The entire listing, reproduced exactly and stripped of images, is the expected output.

Provided entries:
╭──
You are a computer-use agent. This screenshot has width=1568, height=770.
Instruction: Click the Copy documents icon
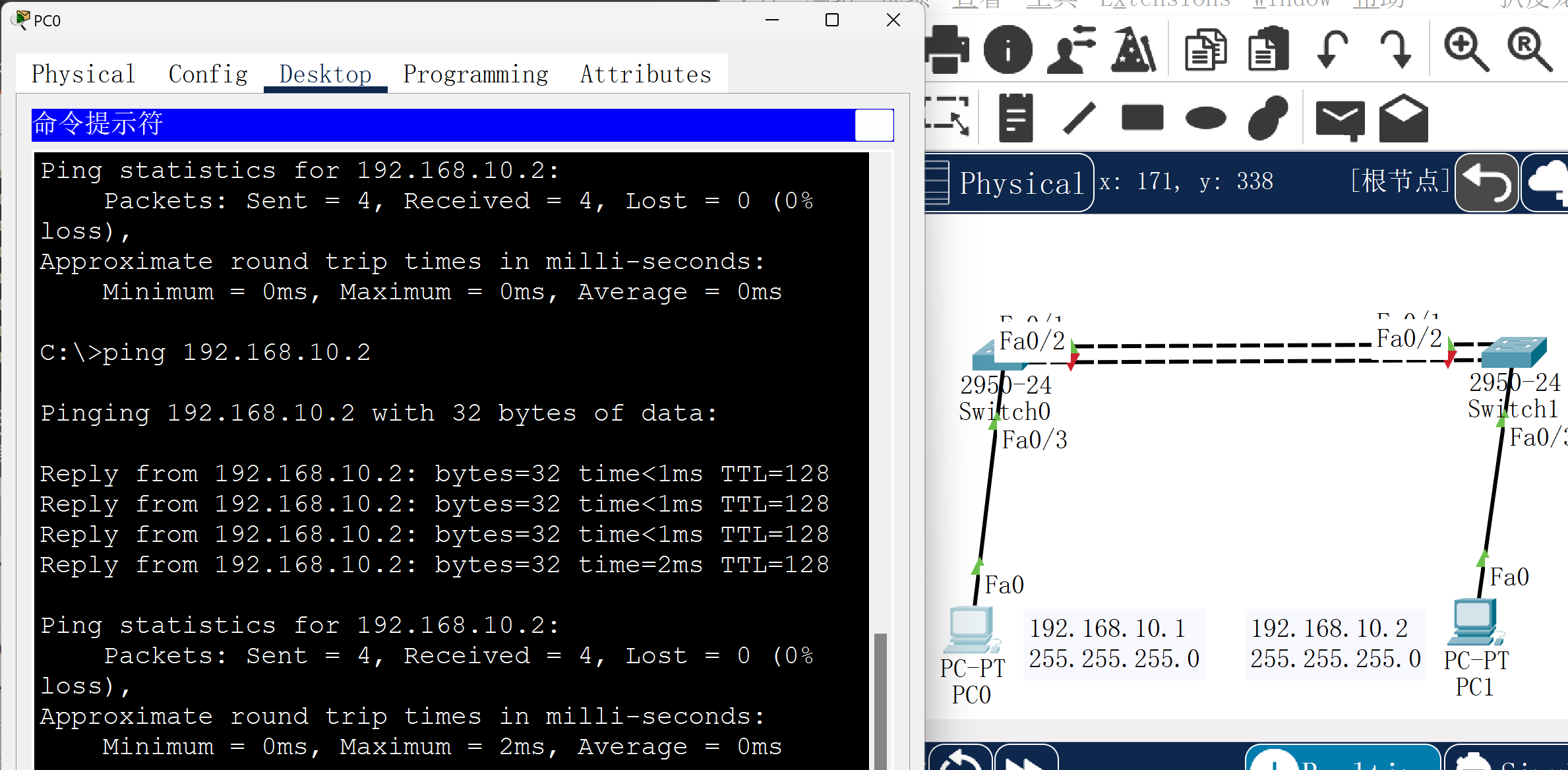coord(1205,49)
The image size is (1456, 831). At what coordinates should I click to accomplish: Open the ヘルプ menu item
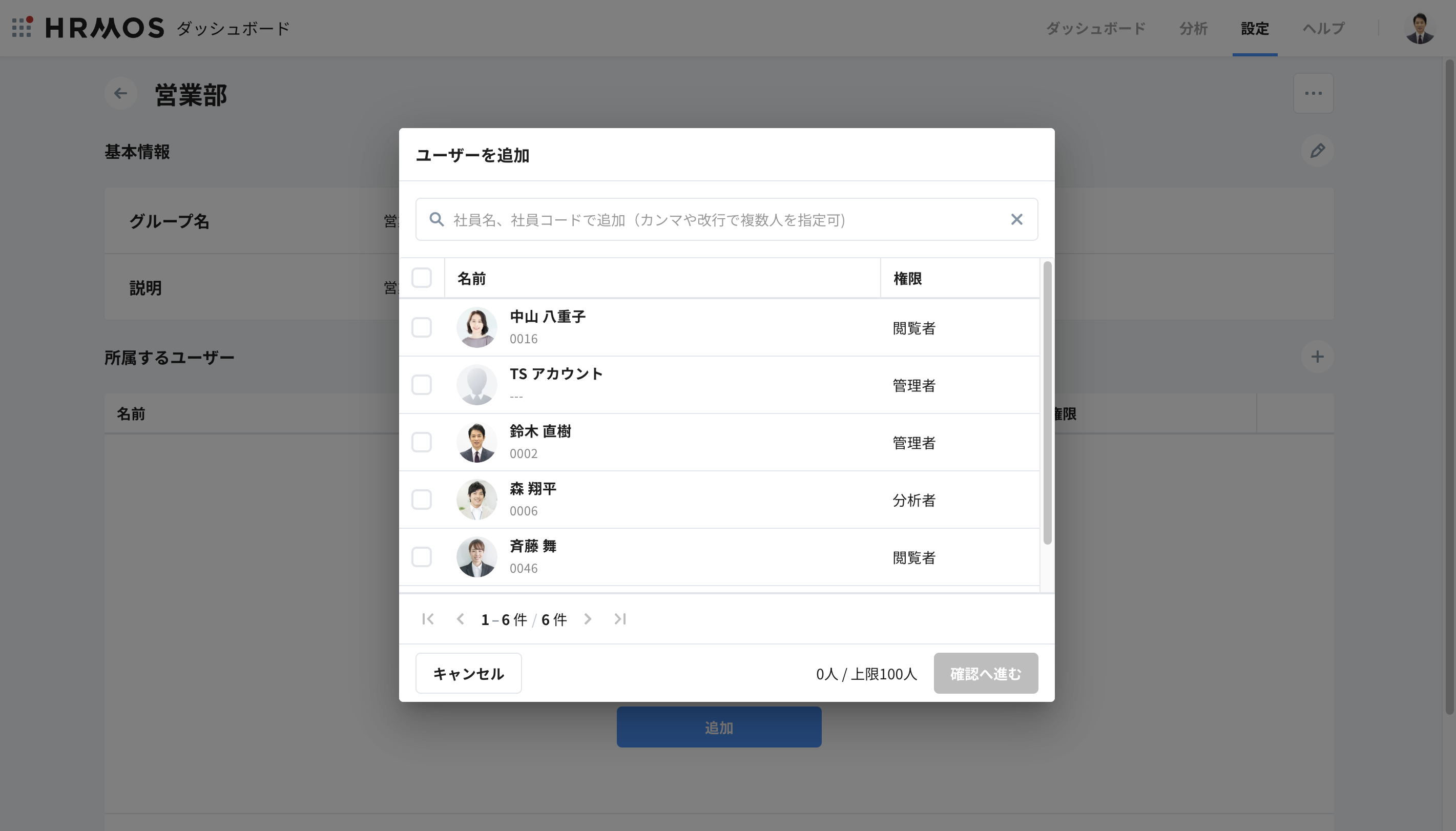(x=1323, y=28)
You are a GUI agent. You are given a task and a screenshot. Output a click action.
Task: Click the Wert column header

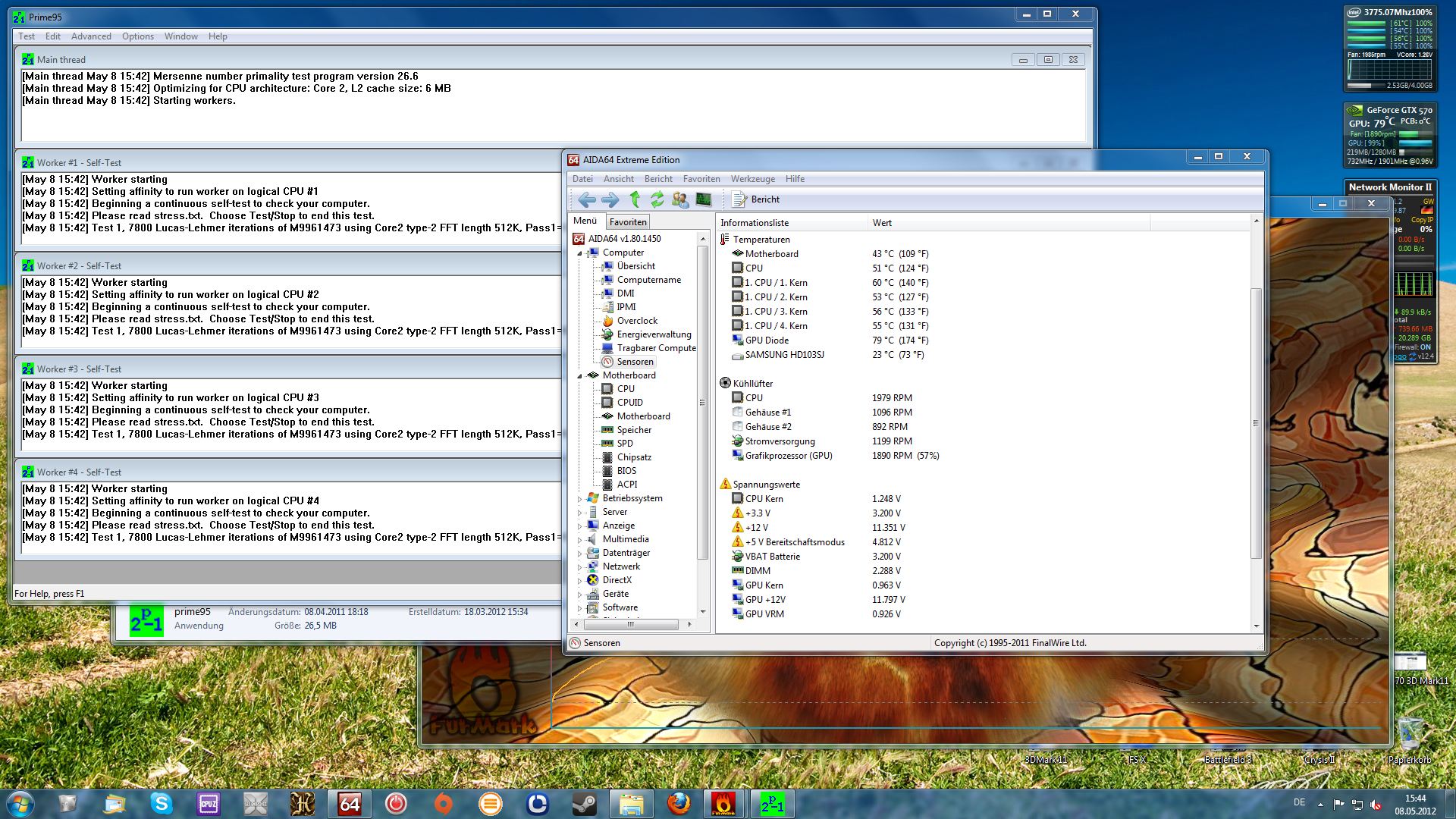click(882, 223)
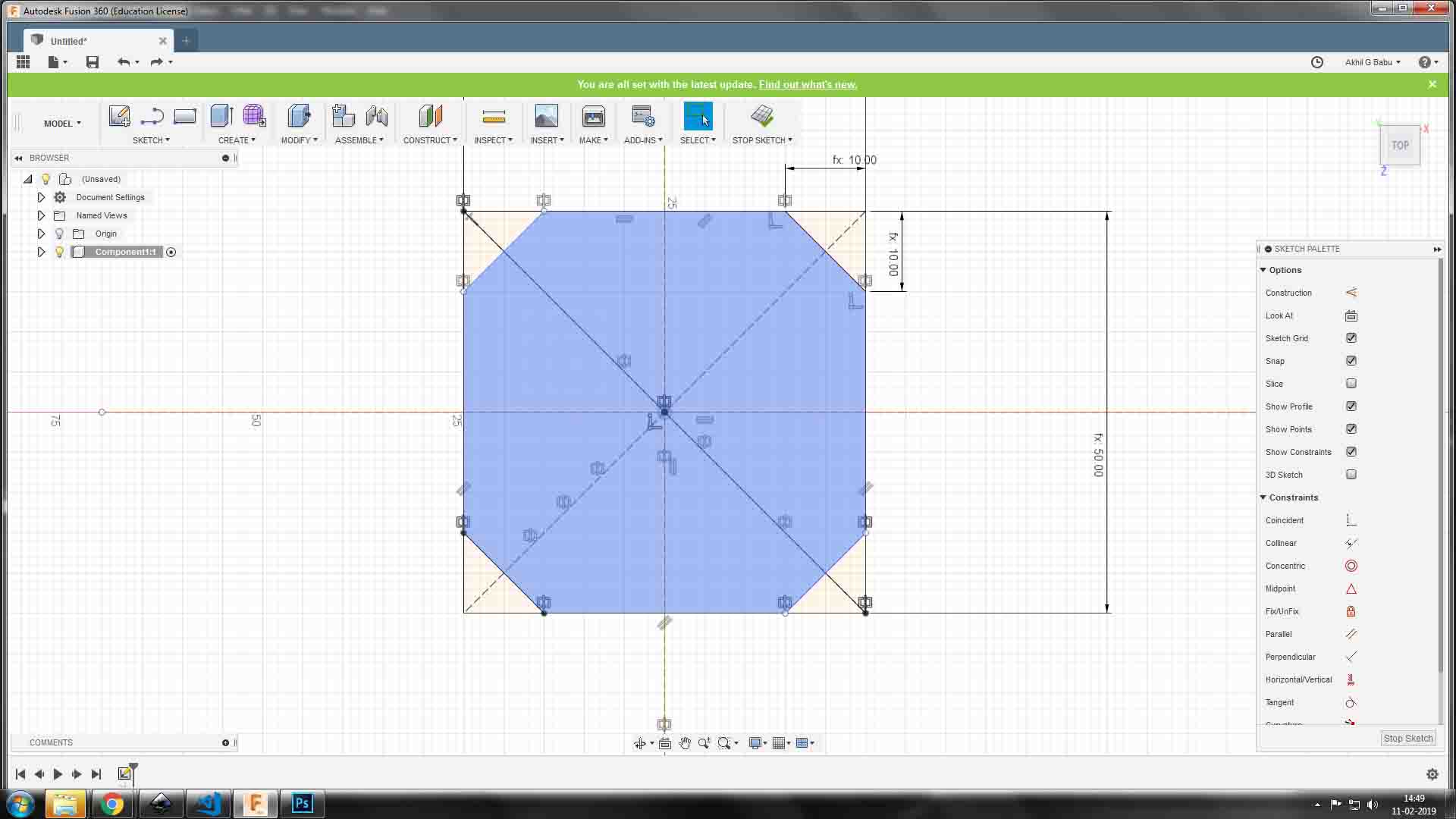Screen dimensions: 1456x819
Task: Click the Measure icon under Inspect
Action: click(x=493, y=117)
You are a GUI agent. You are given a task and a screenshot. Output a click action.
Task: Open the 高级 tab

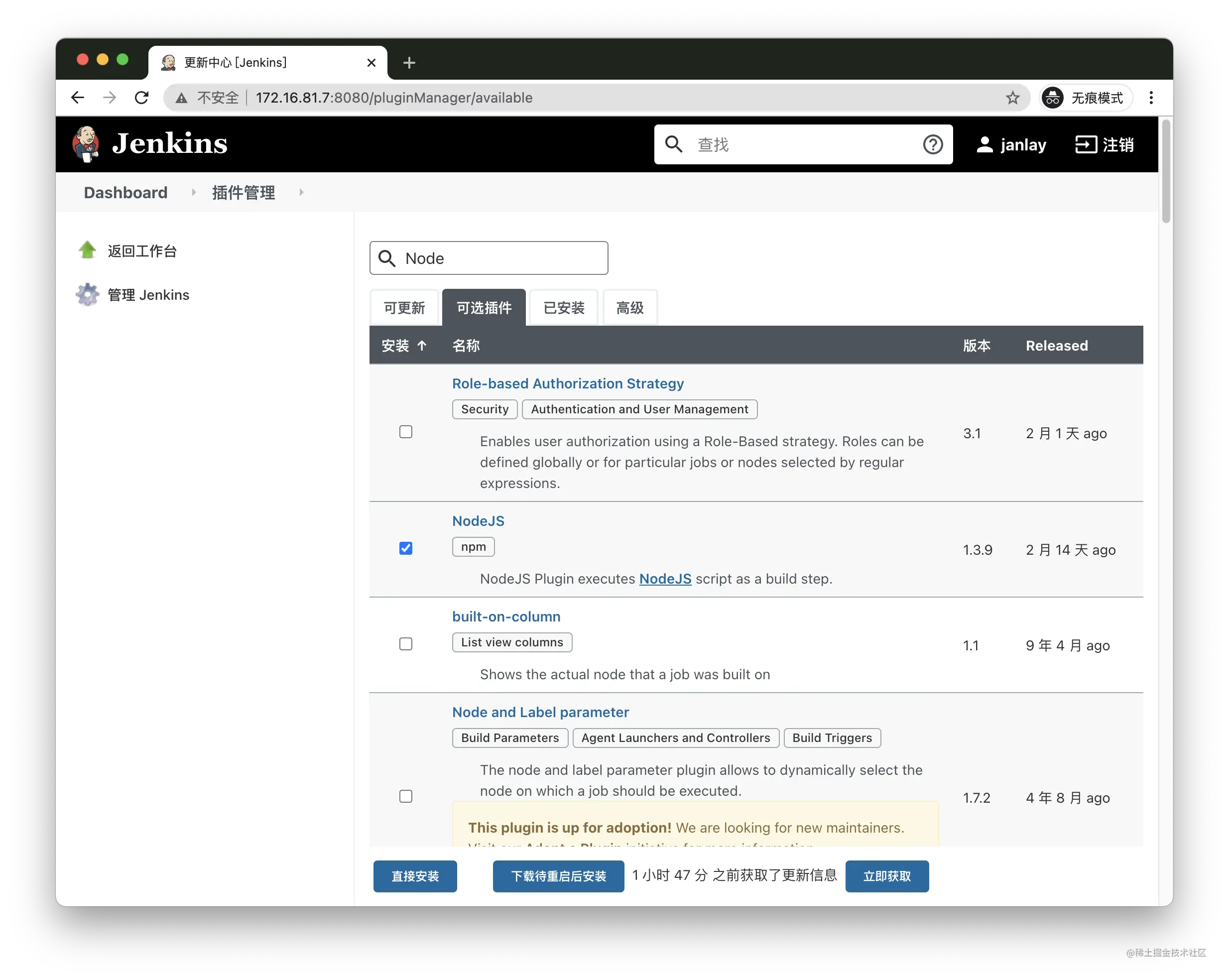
╰──
Your solution:
You are a computer-use agent. This screenshot has width=1568, height=770.
Instruction: Click the Copy documents icon
coord(1205,49)
The image size is (1456, 831). At what coordinates should I click to accomplish: Open the ヘルプ menu item
(x=1323, y=28)
You are a GUI agent. You are given a task and a screenshot. Output a click action.
Task: Click the Wert column header

click(882, 223)
Screen dimensions: 1456x819
Task: Click the Measure icon under Inspect
Action: click(x=493, y=117)
You are a GUI agent. You are given a task and a screenshot. Output a click action.
Task: Open the 高级 tab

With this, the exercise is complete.